Lanquan li jorn son lonc, en may,
M'es belhs dous chans d'auzelhs de lonh;
E quan mi suy partitz de lay
Remembra.m d'un'amor de lonh;
Vau de talan embroncx e clis,
Si que chans ni flors d'albespis
No.m valon plus qu'iverns gelatz.
Be tenc lo Senhor per veray
Per qu'ieu veirai l'amor de lonh;
Mas, per un ben que m'en eschay,
N'ai dos mals, quar tant suy de lonh.
Ai! car no sui lai pelegris,
Si que mos fustz e mos tapis
Fos pels sieus huelhs remiratz.
Be.m parra joys quan li querray,
Per amor Dieu, l'ostal de lonh;
E, s'a lieys platz, alberguarai
Pres de lieys, si be.m suy de lonh.
Qu'aissi es lo parlamens fis,
Quan drutz lonhdas es tan vezis
Qu'ab cortes ginh jauzis solatz.
Iratz e dolens m'en partray,
S'ieu no vey sest'amor de lonh.
Non sai quora mais la veyrai,
Que tan son nostras terras lonh;
Assatz hi a pas e camis,
E per aisso no.n suy devis -
Mas tot sïa cum a lieis platz!
Ja mais d'amor no.m jauziray
Si no.m jau d'est'amor de lonh,
Que melhor ni gensor no.n sai
Ves nulha part, ni pres ni lonh;
Tant es sos pretz ricx e sobris
Que lay, el reng dels Sarrazis,
Fos ieu per lieys chaitius clamatz.
Dieus que fetz tot quant ve ni vai
E formet sest'amor de lonh
Mi don poder, que cor ben ai,
Qu'ieu veya sest'amor de lonh
Verayamen, en luec aiziz,
Si que la cambra e.l jardis
Mi resemblon novels palatz.
Ver ditz qui m'apella lechay
Ni deziros d'amor de lonh;
Que nulhs autres joys tan no.m play
Cum jauzimens d'amors de lonh.
Mas so qu'ieu vuelh m'es tant ahis
Qu'enaissi.m fadet mos pairis:
Qu'ieu ames e non fos amatz.
The biography of Jaufré which circulated in the thirteenth century seems to have been inspired by this poem; it tells how he fell in love with the Countess of Tripoli, without ever having seen her, because he heard her praised by pilgrims returning from Antioch.
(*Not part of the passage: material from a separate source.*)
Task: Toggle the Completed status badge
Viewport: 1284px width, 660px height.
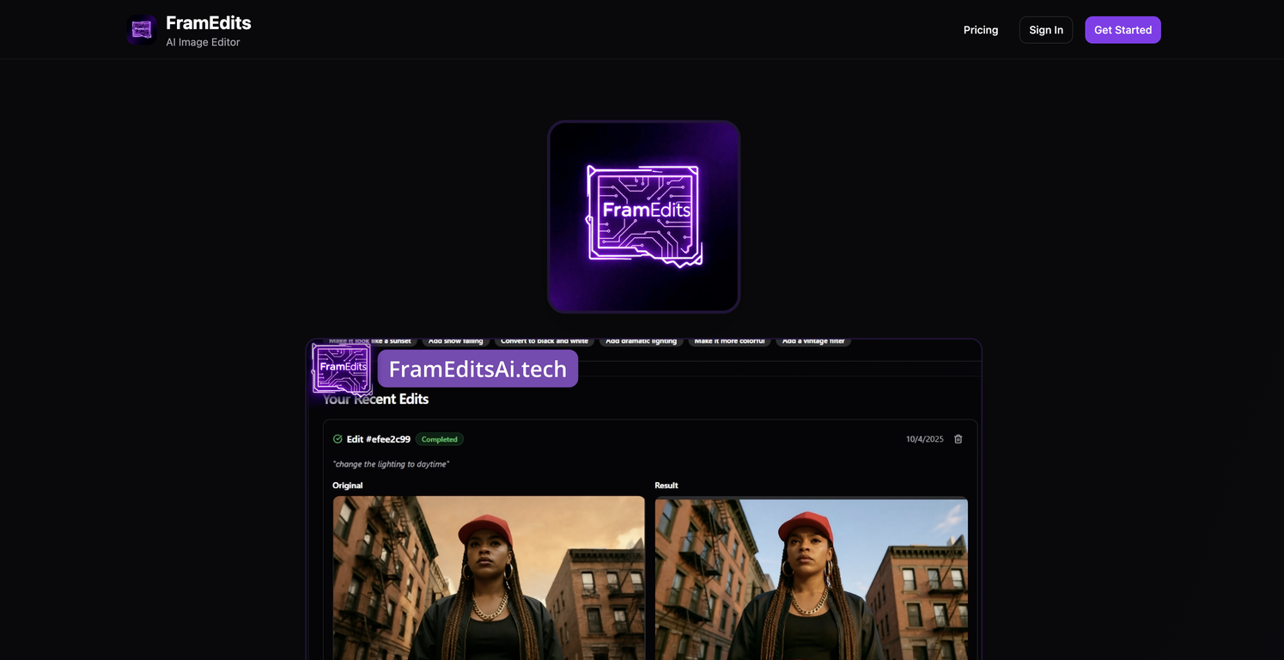Action: [439, 438]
It was for her that he wrote his poems (which, in the opinion of his biographer, allied good tunes to poor words). Out of desire to see her he joined the Crusade and sailed to the Holy Land, but on the voyage he fell ill, and came to Tripoli a dying man. When the Countess heard this, she came and took him in her arms, at which Jaufré recovered the strength to thank God who had allowed him to live long enough to see his love. Then he died in her arms, and she had him buried in the Temple, and grieved so deeply at his death that she became a nun.